Marriage and more
On Wednesday, 24 May 1876, Timothy married Emma Maddox (b. 1850), the eldest child of Isaac and Mary Maddox, of Owlbury, Bishop’s Castle and Plas Madoc. I am told Emma (left) inherited five farms, ten cottages as well as Owlbury Hall and Plas Madoc (1000-1500 acres) and she owned the mill at Snead. She and Timothy had six children: Morgan Maddox, born 21 February 1877, Nesta Mary, born 1878, Llewelyn Issac Gethin, born 31 March 1879 [St. Asaph, 1879 2nd qt], Hugh, born in 1882 [St. Asaph, 1882, 1st qtr], John Gurth, born 2 August 1883 and Gwendolen Morfydd, born in 1887 [St Asaph 1887, 2nd qt]. The family name became ‘Morgan-Owen’ though civil records sometimes appear under the name of ‘Owen’.
In 1877 Timothy transferred to the Flint and Denbigh District on a salary of £1500 a year. The district included Adwy Coedpoeth British School where children of his sister, Sarah Ann Shelby, were taught. Its log/diary has many mentions of Timothy and on one occasion Emma presented the school prizes. (Click here to see extracts from this log.)
Timothy was very much of the upper classes with great self-assurance and a degree of arrogance; in church in Montgomery he sat as ‘the squire’ in front of the pulpit and hummed if the vicar said something with which he disagreed. If the sermon lasted more than ten minutes he would take out his watch and tap it. When the congregation stood for the vicar, he remained seated, being of the opinion that he was at least the vicar’s equal (amongst other things Timothy had better degrees!).

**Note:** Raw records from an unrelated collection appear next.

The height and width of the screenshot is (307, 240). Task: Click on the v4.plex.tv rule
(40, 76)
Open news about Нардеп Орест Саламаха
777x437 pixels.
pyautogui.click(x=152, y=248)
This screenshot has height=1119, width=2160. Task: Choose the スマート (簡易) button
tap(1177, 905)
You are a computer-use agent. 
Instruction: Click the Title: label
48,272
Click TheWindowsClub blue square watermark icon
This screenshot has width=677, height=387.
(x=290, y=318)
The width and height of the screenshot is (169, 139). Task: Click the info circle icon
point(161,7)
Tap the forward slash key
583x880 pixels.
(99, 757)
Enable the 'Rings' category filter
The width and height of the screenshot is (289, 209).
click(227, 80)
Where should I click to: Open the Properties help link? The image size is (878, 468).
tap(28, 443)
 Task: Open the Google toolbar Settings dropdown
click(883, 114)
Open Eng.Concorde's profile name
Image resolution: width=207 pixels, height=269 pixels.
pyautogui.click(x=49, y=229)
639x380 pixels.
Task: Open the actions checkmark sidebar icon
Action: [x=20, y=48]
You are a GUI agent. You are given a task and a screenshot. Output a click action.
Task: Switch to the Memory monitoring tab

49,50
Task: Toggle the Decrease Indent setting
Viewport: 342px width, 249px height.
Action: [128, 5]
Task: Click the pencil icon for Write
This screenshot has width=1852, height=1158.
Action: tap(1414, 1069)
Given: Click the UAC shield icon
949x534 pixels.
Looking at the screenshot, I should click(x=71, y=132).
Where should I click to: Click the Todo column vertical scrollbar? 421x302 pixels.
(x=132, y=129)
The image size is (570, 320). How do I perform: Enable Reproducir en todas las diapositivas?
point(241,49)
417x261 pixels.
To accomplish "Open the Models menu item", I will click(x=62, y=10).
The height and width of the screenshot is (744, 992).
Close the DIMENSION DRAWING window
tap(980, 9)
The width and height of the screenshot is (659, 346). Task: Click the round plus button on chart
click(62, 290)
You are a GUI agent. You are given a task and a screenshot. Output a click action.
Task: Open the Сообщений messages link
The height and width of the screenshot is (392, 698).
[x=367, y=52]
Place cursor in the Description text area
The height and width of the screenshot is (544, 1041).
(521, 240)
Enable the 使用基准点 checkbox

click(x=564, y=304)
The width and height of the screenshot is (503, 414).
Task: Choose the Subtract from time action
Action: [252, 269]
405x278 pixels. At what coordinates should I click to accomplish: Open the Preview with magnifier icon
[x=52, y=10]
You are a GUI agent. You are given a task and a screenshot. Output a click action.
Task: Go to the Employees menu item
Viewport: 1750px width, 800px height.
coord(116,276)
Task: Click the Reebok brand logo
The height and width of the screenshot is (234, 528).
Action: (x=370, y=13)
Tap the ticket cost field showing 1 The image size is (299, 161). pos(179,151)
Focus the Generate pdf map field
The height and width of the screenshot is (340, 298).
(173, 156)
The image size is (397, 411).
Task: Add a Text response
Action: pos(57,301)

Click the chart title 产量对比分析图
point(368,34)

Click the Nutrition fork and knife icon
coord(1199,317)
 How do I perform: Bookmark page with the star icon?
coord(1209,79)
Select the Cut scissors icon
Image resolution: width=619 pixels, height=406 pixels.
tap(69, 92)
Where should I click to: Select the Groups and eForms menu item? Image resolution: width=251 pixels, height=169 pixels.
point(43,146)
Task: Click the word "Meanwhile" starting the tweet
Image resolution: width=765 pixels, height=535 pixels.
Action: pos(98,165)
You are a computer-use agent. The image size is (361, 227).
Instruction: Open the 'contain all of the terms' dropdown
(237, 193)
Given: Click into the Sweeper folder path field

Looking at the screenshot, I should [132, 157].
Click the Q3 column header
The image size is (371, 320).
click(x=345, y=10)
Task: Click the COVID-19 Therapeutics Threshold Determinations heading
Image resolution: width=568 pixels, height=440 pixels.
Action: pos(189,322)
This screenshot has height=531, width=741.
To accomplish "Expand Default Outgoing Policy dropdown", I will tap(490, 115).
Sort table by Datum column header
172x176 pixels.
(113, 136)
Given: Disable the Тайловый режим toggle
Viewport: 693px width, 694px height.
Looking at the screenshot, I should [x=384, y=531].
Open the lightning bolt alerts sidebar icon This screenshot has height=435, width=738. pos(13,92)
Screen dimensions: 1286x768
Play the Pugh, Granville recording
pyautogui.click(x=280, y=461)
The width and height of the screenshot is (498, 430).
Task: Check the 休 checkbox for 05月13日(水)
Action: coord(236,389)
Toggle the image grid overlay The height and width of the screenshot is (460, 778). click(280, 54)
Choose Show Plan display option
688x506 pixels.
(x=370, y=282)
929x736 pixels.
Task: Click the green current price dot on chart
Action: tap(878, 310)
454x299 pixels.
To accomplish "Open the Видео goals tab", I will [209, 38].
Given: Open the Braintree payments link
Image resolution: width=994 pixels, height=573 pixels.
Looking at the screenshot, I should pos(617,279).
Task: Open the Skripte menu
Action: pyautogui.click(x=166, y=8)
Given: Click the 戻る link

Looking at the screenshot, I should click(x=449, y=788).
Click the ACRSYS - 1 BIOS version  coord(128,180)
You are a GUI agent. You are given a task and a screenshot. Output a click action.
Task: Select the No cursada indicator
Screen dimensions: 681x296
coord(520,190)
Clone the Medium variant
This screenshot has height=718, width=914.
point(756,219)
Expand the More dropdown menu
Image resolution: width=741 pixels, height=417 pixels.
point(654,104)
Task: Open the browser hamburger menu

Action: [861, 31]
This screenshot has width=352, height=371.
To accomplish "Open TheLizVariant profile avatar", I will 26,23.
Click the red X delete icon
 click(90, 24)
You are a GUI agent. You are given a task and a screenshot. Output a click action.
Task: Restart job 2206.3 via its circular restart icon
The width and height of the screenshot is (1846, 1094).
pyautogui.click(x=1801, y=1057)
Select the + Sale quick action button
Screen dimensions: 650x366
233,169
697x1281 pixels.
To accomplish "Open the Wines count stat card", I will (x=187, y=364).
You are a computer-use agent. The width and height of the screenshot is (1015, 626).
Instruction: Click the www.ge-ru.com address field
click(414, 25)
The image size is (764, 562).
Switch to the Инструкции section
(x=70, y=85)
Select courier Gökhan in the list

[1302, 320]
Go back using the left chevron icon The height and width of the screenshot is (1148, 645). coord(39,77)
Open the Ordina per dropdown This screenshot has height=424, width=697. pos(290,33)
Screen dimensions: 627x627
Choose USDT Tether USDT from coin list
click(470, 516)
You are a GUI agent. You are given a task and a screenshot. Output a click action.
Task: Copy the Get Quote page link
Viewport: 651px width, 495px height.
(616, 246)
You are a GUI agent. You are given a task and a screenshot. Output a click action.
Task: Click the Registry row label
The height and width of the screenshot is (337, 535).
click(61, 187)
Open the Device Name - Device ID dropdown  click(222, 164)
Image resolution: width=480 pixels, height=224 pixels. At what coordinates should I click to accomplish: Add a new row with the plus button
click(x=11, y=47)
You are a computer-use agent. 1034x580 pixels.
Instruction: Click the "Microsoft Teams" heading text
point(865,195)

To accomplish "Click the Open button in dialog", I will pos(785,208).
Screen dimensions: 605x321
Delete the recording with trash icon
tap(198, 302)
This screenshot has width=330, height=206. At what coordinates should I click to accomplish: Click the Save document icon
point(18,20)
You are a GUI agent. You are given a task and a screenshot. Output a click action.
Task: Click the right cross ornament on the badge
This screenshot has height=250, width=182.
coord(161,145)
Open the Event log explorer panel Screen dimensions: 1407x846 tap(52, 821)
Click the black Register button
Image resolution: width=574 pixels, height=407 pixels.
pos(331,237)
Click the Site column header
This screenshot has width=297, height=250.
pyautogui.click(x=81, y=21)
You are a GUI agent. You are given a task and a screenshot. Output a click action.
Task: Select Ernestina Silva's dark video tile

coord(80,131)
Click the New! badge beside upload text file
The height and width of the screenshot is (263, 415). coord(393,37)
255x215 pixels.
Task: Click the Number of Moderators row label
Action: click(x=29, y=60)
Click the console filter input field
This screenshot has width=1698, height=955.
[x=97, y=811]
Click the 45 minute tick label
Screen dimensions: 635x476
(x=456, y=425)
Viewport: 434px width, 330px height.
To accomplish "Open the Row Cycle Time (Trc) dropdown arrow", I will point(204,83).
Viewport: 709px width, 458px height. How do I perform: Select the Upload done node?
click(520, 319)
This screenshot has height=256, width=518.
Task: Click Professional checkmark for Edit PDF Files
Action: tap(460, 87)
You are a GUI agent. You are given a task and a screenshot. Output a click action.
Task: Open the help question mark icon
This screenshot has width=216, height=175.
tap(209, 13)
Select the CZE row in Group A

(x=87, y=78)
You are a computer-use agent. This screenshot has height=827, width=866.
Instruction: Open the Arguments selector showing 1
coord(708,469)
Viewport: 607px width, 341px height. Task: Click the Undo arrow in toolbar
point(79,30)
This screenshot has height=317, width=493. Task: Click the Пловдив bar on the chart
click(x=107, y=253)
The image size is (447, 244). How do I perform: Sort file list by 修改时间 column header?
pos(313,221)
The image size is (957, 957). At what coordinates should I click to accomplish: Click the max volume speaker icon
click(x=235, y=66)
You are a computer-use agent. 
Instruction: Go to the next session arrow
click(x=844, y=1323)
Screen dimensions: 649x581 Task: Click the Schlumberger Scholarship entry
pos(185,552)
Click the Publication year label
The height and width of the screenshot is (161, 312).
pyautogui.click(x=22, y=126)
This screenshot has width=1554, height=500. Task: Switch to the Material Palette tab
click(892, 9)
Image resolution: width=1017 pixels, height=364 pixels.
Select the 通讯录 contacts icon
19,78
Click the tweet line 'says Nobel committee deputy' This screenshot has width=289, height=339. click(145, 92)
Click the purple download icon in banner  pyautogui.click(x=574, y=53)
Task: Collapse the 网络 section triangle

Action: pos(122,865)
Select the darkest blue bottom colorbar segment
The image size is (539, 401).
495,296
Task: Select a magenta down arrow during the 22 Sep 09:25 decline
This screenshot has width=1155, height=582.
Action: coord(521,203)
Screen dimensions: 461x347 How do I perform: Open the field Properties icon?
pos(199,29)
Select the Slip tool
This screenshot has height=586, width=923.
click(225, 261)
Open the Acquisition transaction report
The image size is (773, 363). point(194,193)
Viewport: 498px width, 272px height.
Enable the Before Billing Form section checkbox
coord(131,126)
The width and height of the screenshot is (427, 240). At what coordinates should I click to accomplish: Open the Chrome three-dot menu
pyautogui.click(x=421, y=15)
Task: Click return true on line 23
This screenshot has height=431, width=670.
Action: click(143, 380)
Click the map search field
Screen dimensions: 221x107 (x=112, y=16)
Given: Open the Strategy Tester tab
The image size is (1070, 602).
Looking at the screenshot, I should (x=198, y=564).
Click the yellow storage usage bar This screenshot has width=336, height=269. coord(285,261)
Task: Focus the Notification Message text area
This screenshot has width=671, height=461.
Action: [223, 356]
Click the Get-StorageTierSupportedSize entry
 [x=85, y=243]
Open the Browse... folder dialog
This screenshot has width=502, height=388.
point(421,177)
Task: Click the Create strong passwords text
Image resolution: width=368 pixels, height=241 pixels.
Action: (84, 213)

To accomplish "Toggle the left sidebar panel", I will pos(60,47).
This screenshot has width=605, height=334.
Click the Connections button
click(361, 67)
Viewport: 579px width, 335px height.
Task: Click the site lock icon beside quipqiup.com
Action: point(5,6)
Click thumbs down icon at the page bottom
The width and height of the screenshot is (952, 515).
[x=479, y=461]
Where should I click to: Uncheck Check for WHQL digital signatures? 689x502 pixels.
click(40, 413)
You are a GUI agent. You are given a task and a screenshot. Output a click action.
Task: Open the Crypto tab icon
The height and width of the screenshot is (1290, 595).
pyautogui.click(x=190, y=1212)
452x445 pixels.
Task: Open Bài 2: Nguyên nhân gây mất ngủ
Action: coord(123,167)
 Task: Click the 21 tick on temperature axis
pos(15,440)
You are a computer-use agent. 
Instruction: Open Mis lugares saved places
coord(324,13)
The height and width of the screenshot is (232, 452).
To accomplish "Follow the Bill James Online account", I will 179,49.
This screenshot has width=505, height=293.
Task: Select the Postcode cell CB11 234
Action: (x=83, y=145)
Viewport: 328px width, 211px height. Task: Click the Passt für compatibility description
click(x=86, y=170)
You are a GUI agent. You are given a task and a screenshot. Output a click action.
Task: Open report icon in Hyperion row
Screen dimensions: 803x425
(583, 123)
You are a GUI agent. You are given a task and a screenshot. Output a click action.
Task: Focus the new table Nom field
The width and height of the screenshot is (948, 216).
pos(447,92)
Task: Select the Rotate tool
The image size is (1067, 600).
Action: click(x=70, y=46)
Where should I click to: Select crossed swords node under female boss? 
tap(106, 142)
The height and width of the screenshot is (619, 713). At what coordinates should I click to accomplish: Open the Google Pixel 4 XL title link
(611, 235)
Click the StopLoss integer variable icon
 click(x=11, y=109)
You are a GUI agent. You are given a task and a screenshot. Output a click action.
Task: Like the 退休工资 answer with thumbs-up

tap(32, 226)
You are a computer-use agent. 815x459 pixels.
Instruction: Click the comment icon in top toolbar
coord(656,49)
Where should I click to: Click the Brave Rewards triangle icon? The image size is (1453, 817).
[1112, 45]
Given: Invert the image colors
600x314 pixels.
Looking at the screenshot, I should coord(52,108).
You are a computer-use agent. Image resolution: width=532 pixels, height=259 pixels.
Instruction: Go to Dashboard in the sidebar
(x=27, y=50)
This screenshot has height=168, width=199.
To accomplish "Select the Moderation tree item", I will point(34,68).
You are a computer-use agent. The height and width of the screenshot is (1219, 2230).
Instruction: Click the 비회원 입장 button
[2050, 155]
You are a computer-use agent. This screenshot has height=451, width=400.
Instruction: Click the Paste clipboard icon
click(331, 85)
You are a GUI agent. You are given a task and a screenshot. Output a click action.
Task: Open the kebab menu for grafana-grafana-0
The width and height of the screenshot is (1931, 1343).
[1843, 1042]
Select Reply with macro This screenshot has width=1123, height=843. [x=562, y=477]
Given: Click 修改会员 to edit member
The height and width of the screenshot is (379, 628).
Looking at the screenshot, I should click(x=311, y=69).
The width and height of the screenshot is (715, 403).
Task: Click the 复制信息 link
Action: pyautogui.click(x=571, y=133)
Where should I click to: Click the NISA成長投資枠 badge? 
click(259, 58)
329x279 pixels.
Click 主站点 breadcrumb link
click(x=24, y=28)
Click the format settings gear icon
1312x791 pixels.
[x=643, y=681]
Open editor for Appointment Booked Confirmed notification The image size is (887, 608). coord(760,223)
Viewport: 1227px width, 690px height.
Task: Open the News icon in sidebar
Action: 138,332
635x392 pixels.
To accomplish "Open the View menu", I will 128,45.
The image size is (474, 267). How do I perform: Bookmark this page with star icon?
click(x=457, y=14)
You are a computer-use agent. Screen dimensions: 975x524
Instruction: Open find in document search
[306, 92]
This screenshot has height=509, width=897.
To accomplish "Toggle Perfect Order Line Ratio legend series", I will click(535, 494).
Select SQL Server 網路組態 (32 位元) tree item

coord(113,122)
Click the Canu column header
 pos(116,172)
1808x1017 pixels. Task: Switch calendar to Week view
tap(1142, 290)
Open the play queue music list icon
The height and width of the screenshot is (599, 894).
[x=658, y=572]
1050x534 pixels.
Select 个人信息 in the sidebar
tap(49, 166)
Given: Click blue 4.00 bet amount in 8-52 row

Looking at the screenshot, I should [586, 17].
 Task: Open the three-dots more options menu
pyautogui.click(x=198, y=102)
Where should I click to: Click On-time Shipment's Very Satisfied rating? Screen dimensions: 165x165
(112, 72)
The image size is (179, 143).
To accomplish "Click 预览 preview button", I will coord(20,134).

Throughout his adult life Timothy took an active and prominent part in local life. He sat on the Montgomeryshire Bench as a JP serving in the magistrates’ courts and at the County Quarter Sessions. At the Eisteddfod Gafeirol Mon in August 1878, he was an adjudicator and also gave an address. He was extremely patriotic and demonstrated this whenever occasion permitted. He celebrated the Queen’s Jubilee with a huge bonfire on the Voel, one of the Clwydiau peaks. In 1894 Prince Edward (later Edward VII) and Princess Alexandra visited Rhyl to lay a foundation stone and Timothy organised a tea and concert for about five hundred of the neighbourhood’s aged poor. In 1911, he was chosen to represent TCD at the laying of the foundation stone of the National Library of Wales by King George V and Queen Mary, an occasion marked by a twenty-one gun salute from an eight warship flotilla in Cardigan Bay.